Gene set enrichment analysis (GSEA) of genes positively (A and B) and negatively (C and D) correlated with hypoxia-inducible factor 3A (HIF3A) expression in the entire cohort (n = 238) as assessed by Gene Ontology (GO) Biological Processes (A and C) or Kyoto Encyclopedia of Genes and Genomes (KEGG) pathways (B and D). ECM, Extracellular matrix; TNF, tumor necrosis factor.

Fig 5

Validation of hypoxia-inducible factor 3A (HIF3A) and hypoxia-inducible factor 1A (HIF1A) expression in carotid atherosclerotic plaques using two independent cohorts.^, HIF3A (A) and HIF1A (B) gene expression in atherosclerotic plaques with intra-plaque hemorrhage (IPH) (n = 26) or without IPH (no IPH n = 16).
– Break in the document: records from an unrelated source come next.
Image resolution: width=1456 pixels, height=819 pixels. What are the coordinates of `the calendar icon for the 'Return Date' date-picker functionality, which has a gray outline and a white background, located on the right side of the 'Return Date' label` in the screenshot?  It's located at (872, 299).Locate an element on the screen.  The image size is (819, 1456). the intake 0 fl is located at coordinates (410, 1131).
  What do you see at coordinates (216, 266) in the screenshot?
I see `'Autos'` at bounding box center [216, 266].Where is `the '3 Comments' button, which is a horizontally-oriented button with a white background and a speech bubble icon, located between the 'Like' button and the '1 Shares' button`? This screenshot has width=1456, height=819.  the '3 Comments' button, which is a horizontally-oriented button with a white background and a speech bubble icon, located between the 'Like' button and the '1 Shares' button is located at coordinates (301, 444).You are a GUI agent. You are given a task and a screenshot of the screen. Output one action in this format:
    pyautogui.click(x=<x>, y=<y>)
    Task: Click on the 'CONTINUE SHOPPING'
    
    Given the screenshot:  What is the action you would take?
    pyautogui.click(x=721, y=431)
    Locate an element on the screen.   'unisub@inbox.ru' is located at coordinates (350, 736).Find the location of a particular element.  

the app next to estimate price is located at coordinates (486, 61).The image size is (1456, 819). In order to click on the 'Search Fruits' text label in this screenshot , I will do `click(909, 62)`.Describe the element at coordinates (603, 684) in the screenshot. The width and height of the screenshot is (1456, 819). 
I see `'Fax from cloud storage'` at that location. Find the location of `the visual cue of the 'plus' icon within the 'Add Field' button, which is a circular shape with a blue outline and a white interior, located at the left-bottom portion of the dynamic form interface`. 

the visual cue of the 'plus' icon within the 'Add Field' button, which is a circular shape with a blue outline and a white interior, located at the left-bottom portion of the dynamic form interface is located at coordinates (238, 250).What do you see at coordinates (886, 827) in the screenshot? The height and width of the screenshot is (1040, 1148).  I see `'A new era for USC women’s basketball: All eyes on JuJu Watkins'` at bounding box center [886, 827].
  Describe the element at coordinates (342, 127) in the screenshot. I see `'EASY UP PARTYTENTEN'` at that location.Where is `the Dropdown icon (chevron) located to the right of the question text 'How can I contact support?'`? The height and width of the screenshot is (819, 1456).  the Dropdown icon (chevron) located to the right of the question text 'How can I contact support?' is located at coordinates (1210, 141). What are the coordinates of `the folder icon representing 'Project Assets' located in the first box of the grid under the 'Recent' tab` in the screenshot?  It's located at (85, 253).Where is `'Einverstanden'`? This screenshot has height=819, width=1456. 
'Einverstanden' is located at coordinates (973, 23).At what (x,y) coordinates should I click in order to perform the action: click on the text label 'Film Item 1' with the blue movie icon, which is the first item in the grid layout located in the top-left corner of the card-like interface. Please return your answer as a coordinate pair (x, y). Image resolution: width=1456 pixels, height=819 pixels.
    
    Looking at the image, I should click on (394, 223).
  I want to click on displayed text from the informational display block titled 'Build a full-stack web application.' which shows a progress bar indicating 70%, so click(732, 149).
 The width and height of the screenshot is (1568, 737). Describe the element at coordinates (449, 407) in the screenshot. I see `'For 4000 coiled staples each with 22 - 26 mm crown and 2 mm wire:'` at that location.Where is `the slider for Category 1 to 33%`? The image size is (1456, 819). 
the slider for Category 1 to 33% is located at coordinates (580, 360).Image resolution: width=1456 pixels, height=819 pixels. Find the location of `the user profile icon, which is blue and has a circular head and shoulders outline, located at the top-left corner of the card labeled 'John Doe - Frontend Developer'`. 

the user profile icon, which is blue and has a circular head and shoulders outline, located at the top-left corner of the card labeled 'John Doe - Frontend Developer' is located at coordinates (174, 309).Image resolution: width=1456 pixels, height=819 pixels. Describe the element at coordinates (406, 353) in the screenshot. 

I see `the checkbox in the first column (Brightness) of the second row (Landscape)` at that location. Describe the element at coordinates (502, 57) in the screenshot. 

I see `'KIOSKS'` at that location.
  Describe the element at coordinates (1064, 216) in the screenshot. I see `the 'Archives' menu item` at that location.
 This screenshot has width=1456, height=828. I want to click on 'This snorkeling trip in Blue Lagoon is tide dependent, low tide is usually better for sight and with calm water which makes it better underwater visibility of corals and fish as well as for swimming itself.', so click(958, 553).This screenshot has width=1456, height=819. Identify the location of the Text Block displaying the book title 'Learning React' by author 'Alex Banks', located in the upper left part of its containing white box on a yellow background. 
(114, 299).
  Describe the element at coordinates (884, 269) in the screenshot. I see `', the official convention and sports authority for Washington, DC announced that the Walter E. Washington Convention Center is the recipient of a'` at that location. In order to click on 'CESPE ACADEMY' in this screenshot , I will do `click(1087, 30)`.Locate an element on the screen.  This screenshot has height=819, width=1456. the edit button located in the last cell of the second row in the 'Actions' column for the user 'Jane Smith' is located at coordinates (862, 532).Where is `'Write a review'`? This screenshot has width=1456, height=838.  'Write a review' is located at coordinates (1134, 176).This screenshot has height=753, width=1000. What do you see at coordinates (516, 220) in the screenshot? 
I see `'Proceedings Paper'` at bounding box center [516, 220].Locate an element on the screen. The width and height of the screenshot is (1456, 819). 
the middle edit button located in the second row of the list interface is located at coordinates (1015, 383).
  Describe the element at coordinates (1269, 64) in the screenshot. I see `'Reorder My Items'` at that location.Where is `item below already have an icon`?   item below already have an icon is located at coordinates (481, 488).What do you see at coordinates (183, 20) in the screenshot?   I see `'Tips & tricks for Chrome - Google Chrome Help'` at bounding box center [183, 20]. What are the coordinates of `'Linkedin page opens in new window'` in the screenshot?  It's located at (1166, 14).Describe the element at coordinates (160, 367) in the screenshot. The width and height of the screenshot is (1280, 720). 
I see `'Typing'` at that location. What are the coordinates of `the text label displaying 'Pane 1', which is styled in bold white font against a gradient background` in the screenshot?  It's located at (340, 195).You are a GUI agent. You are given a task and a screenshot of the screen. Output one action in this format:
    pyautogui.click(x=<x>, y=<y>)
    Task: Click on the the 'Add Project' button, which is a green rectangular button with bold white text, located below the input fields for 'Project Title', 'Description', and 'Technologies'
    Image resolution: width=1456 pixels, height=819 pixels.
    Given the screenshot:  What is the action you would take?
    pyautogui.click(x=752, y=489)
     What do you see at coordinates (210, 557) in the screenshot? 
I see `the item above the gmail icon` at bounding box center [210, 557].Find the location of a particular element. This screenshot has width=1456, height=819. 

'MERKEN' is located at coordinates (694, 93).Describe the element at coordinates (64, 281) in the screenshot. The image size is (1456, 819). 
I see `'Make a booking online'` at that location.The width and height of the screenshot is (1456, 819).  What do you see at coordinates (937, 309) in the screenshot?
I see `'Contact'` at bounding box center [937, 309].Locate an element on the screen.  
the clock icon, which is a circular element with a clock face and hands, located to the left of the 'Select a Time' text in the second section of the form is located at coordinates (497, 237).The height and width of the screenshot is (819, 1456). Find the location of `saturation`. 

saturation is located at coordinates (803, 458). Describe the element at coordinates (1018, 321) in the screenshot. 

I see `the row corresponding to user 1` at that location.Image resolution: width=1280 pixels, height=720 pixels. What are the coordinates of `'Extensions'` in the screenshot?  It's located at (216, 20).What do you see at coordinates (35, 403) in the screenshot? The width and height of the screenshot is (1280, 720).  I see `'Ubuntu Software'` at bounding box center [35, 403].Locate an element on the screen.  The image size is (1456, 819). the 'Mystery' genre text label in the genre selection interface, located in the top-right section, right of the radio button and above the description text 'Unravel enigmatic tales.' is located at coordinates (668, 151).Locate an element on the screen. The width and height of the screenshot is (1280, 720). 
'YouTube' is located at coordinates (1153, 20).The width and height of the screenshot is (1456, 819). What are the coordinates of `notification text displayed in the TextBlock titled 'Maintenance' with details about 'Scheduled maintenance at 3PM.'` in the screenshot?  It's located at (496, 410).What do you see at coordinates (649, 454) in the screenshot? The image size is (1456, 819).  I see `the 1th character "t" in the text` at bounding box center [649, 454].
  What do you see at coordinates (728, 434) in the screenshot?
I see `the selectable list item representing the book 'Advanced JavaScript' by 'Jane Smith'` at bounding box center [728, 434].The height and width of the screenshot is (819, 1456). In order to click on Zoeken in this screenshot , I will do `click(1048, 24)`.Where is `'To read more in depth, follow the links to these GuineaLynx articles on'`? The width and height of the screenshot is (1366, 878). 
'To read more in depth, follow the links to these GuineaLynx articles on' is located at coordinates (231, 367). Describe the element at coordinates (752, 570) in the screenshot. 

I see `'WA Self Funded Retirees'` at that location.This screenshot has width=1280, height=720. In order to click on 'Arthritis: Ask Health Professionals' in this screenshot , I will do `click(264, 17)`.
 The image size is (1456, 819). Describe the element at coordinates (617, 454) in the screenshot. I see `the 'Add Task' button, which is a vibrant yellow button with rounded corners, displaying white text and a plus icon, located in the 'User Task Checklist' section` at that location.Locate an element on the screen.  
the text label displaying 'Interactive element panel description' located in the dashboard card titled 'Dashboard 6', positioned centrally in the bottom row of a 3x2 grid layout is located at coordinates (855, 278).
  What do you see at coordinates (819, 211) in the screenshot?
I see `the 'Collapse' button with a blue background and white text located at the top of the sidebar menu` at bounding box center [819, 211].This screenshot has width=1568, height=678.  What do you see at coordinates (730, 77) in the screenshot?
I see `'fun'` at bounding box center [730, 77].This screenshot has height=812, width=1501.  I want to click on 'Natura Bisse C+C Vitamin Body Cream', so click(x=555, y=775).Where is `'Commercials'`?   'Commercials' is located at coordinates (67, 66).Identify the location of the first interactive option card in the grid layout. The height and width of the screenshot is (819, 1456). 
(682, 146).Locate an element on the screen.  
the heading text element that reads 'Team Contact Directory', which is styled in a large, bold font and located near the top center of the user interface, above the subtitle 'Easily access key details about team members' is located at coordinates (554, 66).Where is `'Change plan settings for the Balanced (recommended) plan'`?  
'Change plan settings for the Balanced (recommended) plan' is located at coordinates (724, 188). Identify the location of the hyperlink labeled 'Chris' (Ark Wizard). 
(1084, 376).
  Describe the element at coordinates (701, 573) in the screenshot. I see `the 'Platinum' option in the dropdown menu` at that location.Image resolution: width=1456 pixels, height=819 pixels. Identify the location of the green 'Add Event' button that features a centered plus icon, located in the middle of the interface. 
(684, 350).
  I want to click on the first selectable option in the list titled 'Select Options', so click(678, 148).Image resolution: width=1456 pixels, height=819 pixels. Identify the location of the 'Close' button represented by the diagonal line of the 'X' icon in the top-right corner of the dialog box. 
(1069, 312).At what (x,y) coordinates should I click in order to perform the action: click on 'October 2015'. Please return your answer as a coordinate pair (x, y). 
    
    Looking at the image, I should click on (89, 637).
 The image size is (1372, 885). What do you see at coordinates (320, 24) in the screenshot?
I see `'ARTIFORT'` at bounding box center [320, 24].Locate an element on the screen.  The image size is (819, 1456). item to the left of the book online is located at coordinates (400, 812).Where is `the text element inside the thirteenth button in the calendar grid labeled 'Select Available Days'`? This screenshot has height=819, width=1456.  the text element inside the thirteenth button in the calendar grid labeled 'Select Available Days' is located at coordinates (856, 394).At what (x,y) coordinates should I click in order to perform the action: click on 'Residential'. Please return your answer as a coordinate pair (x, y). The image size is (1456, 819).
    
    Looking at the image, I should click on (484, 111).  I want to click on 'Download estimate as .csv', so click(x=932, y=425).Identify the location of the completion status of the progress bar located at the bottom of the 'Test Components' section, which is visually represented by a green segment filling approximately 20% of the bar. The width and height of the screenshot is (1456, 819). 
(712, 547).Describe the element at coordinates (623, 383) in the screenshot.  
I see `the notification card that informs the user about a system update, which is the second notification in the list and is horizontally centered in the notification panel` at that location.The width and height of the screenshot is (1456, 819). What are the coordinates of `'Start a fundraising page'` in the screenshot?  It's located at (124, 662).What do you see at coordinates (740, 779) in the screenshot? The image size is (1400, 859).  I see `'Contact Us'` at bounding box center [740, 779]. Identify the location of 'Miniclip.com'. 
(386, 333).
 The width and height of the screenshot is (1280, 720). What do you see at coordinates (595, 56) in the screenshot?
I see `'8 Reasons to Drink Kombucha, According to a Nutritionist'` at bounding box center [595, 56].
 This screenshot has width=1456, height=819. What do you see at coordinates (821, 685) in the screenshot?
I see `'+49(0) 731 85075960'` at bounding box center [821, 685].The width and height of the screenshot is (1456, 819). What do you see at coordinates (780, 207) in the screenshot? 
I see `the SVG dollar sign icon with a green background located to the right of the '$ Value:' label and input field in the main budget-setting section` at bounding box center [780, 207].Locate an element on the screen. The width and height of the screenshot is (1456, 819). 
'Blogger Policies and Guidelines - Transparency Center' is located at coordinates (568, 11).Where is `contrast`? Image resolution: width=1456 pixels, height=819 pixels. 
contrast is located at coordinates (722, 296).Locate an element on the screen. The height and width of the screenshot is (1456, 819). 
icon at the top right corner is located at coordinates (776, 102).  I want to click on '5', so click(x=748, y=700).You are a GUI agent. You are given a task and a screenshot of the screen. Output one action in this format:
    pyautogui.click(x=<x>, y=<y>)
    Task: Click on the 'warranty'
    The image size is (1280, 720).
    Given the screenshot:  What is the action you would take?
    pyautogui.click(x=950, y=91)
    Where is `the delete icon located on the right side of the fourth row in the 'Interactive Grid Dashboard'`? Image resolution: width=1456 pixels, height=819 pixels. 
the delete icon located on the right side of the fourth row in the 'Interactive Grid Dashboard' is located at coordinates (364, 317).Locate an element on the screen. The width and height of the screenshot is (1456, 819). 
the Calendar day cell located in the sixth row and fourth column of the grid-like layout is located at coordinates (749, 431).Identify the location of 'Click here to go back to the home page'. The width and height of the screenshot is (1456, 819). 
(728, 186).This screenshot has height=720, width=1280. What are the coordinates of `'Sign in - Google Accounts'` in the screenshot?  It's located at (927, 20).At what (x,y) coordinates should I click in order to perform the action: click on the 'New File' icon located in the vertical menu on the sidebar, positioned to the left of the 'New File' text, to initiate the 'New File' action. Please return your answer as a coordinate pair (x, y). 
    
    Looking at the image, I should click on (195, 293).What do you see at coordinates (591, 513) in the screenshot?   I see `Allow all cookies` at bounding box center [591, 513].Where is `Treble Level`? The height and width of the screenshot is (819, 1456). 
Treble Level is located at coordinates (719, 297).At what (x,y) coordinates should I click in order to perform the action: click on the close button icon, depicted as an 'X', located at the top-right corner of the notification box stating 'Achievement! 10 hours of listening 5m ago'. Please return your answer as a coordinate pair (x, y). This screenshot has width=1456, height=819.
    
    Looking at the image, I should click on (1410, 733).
Correlation matrix of HIF3A, HIF1A with smooth muscle alpha actin (ACTA2), myosin heavy-chain 11 (MYH11), and cluster of differentiation 68 (CD68) (C). HIF3A (D) and HIF1A (E) gene expression in unstable (n = 4) compared with stable (n = 4) atherosclerotic plaque regions.

Fig 6

Spearman correlation analysis comparing the expression of cell-specific gene markers for smooth muscle cells (SMCs), endothelial cells (ECs), macrophages (Macs), T-cells with expression of genes associated with hypoxia (hypoxia-inducible factor 1A [HIF1A] and hypoxia-inducible factor 3A [HIF3A]) and angiogenesis (endoglin [ENG]) based on RNA sequencing (RNAseq) data from carotid plaques with low-degree carotid stenosis (CS). Each point represents a gene-marker pair, with the size indicating the significance level (−log₁₀ adjusted P-value) and the color indicating the strength of the correlation (corresponding numerical value inserted). Data points marked with an X represent a P-value > .5 and non-significance. ACTA2, Smooth muscle alpha actin; CD, cluster of differentiation; MYH11, myosin heavy-chain 11; PECAM1, platelet endothelial cell adhesion molecule-1; SMTN, smoothelin; VWF, von Willebrand factor.

Fig 7

Immunohistochemical double-staining of carotid plaques from low-degree carotid stenosis (CS) lesions localizing hypoxia-inducible factor 3A (HIF3A) (A and C; Red) and hypoxia-inducible factor 1A (HIF1A) (B and D; Red) to cluster of differentiation 68 (CD68)-positive macrophages (A and B; Green) and alpha-smooth muscle actin (SMA)-positive smooth muscle cells (SMCs) (C and D; Green), or endoglin (ENG) (Red) in von Willebrand factor (VWF) (Green)-positive endothelial cells (E). Control (Ctrl) staining (F). Bar indicates 50 μm.